▸ Requirement: Type out every line below exactly as it reads.
---- Listed records
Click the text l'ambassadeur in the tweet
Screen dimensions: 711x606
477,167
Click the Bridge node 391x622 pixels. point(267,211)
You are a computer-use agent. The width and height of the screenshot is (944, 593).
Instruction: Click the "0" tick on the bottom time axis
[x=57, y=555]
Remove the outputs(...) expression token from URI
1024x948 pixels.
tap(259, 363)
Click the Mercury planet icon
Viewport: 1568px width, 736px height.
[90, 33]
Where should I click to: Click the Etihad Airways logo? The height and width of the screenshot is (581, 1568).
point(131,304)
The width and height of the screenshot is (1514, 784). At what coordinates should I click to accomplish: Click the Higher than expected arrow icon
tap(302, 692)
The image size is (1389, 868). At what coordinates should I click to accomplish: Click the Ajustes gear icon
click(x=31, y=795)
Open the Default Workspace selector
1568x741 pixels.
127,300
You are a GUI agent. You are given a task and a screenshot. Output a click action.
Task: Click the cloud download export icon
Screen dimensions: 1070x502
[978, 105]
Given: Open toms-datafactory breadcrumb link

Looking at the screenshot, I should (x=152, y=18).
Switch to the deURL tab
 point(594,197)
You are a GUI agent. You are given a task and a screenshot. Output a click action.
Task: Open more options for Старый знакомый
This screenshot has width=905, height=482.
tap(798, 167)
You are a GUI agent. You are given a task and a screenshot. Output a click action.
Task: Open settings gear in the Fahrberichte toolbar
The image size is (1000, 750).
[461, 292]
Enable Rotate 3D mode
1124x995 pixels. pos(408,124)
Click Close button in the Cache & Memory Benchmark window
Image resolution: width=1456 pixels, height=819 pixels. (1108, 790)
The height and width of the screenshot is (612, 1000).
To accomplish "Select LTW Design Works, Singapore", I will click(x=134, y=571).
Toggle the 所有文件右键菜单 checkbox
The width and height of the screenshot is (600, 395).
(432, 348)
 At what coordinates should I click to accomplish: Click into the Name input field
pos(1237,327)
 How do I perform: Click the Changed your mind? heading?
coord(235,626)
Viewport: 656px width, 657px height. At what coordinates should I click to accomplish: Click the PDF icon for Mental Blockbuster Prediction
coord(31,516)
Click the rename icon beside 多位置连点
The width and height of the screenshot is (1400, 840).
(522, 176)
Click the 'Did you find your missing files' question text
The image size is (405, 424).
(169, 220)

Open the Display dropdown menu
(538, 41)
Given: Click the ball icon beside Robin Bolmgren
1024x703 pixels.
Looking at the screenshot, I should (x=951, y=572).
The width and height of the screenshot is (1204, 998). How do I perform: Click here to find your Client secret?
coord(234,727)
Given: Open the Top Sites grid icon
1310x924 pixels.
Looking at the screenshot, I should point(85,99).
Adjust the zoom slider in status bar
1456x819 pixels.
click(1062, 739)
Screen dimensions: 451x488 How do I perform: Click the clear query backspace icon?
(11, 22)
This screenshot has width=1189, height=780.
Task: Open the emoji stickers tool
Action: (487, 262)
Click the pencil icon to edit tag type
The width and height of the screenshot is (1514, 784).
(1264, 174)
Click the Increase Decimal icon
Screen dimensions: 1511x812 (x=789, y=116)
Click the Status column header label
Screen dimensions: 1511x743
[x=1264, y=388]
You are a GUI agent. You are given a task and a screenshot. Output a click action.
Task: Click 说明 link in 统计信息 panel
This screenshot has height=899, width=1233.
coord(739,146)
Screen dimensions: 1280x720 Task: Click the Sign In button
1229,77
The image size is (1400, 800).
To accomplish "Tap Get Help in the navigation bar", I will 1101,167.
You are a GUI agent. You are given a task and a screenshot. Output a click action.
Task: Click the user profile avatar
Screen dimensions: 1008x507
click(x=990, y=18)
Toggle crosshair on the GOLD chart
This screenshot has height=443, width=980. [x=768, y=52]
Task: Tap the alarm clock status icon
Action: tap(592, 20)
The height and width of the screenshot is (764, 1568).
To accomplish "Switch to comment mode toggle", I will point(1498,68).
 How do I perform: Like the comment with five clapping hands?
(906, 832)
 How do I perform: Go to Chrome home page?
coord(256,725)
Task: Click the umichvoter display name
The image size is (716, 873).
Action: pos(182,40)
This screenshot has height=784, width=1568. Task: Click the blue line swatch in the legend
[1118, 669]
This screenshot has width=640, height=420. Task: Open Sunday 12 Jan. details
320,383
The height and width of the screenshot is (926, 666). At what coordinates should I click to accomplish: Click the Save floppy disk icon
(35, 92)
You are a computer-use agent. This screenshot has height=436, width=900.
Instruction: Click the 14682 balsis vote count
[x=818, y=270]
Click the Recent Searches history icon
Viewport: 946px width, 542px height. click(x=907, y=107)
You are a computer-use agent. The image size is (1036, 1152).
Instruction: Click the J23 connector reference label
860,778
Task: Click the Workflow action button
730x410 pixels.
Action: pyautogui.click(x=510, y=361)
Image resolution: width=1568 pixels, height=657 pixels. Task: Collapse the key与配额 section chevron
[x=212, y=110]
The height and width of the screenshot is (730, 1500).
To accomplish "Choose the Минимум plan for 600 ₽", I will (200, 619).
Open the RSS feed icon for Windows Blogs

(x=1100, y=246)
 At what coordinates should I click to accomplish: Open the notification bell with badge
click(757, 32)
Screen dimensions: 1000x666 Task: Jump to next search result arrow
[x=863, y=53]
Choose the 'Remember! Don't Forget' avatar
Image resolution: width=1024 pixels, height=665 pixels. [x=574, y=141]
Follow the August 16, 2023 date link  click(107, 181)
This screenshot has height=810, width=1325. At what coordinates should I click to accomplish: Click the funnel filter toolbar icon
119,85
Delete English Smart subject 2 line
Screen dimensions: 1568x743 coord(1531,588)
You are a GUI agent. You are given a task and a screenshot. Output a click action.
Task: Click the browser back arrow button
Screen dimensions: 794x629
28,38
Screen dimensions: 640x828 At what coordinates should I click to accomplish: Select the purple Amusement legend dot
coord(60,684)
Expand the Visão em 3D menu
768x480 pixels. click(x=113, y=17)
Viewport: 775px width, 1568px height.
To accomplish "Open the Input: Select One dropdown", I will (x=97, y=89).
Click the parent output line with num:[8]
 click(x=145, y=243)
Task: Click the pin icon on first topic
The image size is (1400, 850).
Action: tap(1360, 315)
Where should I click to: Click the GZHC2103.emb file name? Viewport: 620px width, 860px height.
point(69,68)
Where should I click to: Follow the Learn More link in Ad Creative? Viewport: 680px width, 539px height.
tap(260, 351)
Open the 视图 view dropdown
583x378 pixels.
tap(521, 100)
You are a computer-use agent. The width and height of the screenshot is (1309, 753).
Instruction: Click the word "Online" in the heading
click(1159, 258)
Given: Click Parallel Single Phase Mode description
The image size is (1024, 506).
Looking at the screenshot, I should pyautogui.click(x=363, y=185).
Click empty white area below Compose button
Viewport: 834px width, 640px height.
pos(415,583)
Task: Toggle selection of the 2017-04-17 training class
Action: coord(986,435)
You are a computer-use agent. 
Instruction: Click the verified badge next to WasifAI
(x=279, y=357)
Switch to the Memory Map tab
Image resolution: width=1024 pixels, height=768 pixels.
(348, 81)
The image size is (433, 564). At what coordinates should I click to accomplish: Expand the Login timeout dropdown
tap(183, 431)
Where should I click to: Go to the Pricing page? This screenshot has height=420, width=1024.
--------
▸ Task solution:
Click the text l'ambassadeur in the tweet
Screen dimensions: 711x606
477,167
Click the Bridge node 391x622 pixels. point(267,211)
You are a computer-use agent. The width and height of the screenshot is (944, 593).
Instruction: Click the "0" tick on the bottom time axis
[x=57, y=555]
Remove the outputs(...) expression token from URI
1024x948 pixels.
tap(259, 363)
Click the Mercury planet icon
Viewport: 1568px width, 736px height.
[90, 33]
Where should I click to: Click the Etihad Airways logo? The height and width of the screenshot is (581, 1568).
point(131,304)
The width and height of the screenshot is (1514, 784). At what coordinates should I click to accomplish: Click the Higher than expected arrow icon
tap(302, 692)
The image size is (1389, 868). At what coordinates should I click to accomplish: Click the Ajustes gear icon
click(x=31, y=795)
Open the Default Workspace selector
1568x741 pixels.
127,300
You are a GUI agent. You are given a task and a screenshot. Output a click action.
Task: Click the cloud download export icon
Screen dimensions: 1070x502
[978, 105]
Given: Open toms-datafactory breadcrumb link

Looking at the screenshot, I should (x=152, y=18).
Switch to the deURL tab
 point(594,197)
You are a GUI agent. You are given a task and a screenshot. Output a click action.
Task: Open more options for Старый знакомый
This screenshot has width=905, height=482.
tap(798, 167)
You are a GUI agent. You are given a task and a screenshot. Output a click action.
Task: Open settings gear in the Fahrberichte toolbar
The image size is (1000, 750).
[461, 292]
Enable Rotate 3D mode
1124x995 pixels. pos(408,124)
Click Close button in the Cache & Memory Benchmark window
Image resolution: width=1456 pixels, height=819 pixels. (1108, 790)
The height and width of the screenshot is (612, 1000).
To accomplish "Select LTW Design Works, Singapore", I will click(x=134, y=571).
Toggle the 所有文件右键菜单 checkbox
The width and height of the screenshot is (600, 395).
(432, 348)
 At what coordinates should I click to accomplish: Click into the Name input field
pos(1237,327)
 How do I perform: Click the Changed your mind? heading?
coord(235,626)
Viewport: 656px width, 657px height. At what coordinates should I click to accomplish: Click the PDF icon for Mental Blockbuster Prediction
coord(31,516)
Click the rename icon beside 多位置连点
The width and height of the screenshot is (1400, 840).
(522, 176)
Click the 'Did you find your missing files' question text
The image size is (405, 424).
(169, 220)

Open the Display dropdown menu
(538, 41)
Given: Click the ball icon beside Robin Bolmgren
1024x703 pixels.
Looking at the screenshot, I should (x=951, y=572).
The width and height of the screenshot is (1204, 998). How do I perform: Click here to find your Client secret?
coord(234,727)
Given: Open the Top Sites grid icon
1310x924 pixels.
Looking at the screenshot, I should point(85,99).
Adjust the zoom slider in status bar
1456x819 pixels.
click(1062, 739)
Screen dimensions: 451x488 How do I perform: Click the clear query backspace icon?
(11, 22)
This screenshot has width=1189, height=780.
Task: Open the emoji stickers tool
Action: (487, 262)
Click the pencil icon to edit tag type
The width and height of the screenshot is (1514, 784).
(1264, 174)
Click the Increase Decimal icon
Screen dimensions: 1511x812 (x=789, y=116)
Click the Status column header label
Screen dimensions: 1511x743
[x=1264, y=388]
You are a GUI agent. You are given a task and a screenshot. Output a click action.
Task: Click 说明 link in 统计信息 panel
This screenshot has height=899, width=1233.
coord(739,146)
Screen dimensions: 1280x720 Task: Click the Sign In button
1229,77
The image size is (1400, 800).
To accomplish "Tap Get Help in the navigation bar", I will 1101,167.
You are a GUI agent. You are given a task and a screenshot. Output a click action.
Task: Click the user profile avatar
Screen dimensions: 1008x507
click(x=990, y=18)
Toggle crosshair on the GOLD chart
This screenshot has height=443, width=980. [x=768, y=52]
Task: Tap the alarm clock status icon
Action: tap(592, 20)
The height and width of the screenshot is (764, 1568).
To accomplish "Switch to comment mode toggle", I will point(1498,68).
 How do I perform: Like the comment with five clapping hands?
(906, 832)
 How do I perform: Go to Chrome home page?
coord(256,725)
Task: Click the umichvoter display name
The image size is (716, 873).
Action: pos(182,40)
This screenshot has height=784, width=1568. Task: Click the blue line swatch in the legend
[1118, 669]
This screenshot has width=640, height=420. Task: Open Sunday 12 Jan. details
320,383
The height and width of the screenshot is (926, 666). At what coordinates should I click to accomplish: Click the Save floppy disk icon
(35, 92)
You are a computer-use agent. This screenshot has height=436, width=900.
Instruction: Click the 14682 balsis vote count
[x=818, y=270]
Click the Recent Searches history icon
Viewport: 946px width, 542px height. click(x=907, y=107)
You are a computer-use agent. The image size is (1036, 1152).
Instruction: Click the J23 connector reference label
860,778
Task: Click the Workflow action button
730x410 pixels.
Action: pyautogui.click(x=510, y=361)
Image resolution: width=1568 pixels, height=657 pixels. Task: Collapse the key与配额 section chevron
[x=212, y=110]
The height and width of the screenshot is (730, 1500).
To accomplish "Choose the Минимум plan for 600 ₽", I will (200, 619).
Open the RSS feed icon for Windows Blogs

(x=1100, y=246)
 At what coordinates should I click to accomplish: Open the notification bell with badge
click(757, 32)
Screen dimensions: 1000x666 Task: Jump to next search result arrow
[x=863, y=53]
Choose the 'Remember! Don't Forget' avatar
Image resolution: width=1024 pixels, height=665 pixels. [x=574, y=141]
Follow the August 16, 2023 date link  click(107, 181)
This screenshot has height=810, width=1325. At what coordinates should I click to accomplish: Click the funnel filter toolbar icon
119,85
Delete English Smart subject 2 line
Screen dimensions: 1568x743 coord(1531,588)
You are a GUI agent. You are given a task and a screenshot. Output a click action.
Task: Click the browser back arrow button
Screen dimensions: 794x629
28,38
Screen dimensions: 640x828 At what coordinates should I click to accomplish: Select the purple Amusement legend dot
coord(60,684)
Expand the Visão em 3D menu
768x480 pixels. click(x=113, y=17)
Viewport: 775px width, 1568px height.
To accomplish "Open the Input: Select One dropdown", I will (x=97, y=89).
Click the parent output line with num:[8]
 click(x=145, y=243)
Task: Click the pin icon on first topic
The image size is (1400, 850).
Action: tap(1360, 315)
Where should I click to: Click the GZHC2103.emb file name? Viewport: 620px width, 860px height.
point(69,68)
Where should I click to: Follow the Learn More link in Ad Creative? Viewport: 680px width, 539px height.
tap(260, 351)
Open the 视图 view dropdown
583x378 pixels.
tap(521, 100)
You are a computer-use agent. The width and height of the screenshot is (1309, 753).
Instruction: Click the word "Online" in the heading
click(1159, 258)
Given: Click Parallel Single Phase Mode description
The image size is (1024, 506).
Looking at the screenshot, I should pyautogui.click(x=363, y=185).
Click empty white area below Compose button
Viewport: 834px width, 640px height.
pos(415,583)
Task: Toggle selection of the 2017-04-17 training class
Action: coord(986,435)
You are a computer-use agent. 
Instruction: Click the verified badge next to WasifAI
(x=279, y=357)
Switch to the Memory Map tab
Image resolution: width=1024 pixels, height=768 pixels.
(348, 81)
The image size is (433, 564). At what coordinates should I click to accomplish: Expand the Login timeout dropdown
tap(183, 431)
Where should I click to: Go to the Pricing page? This screenshot has height=420, width=1024.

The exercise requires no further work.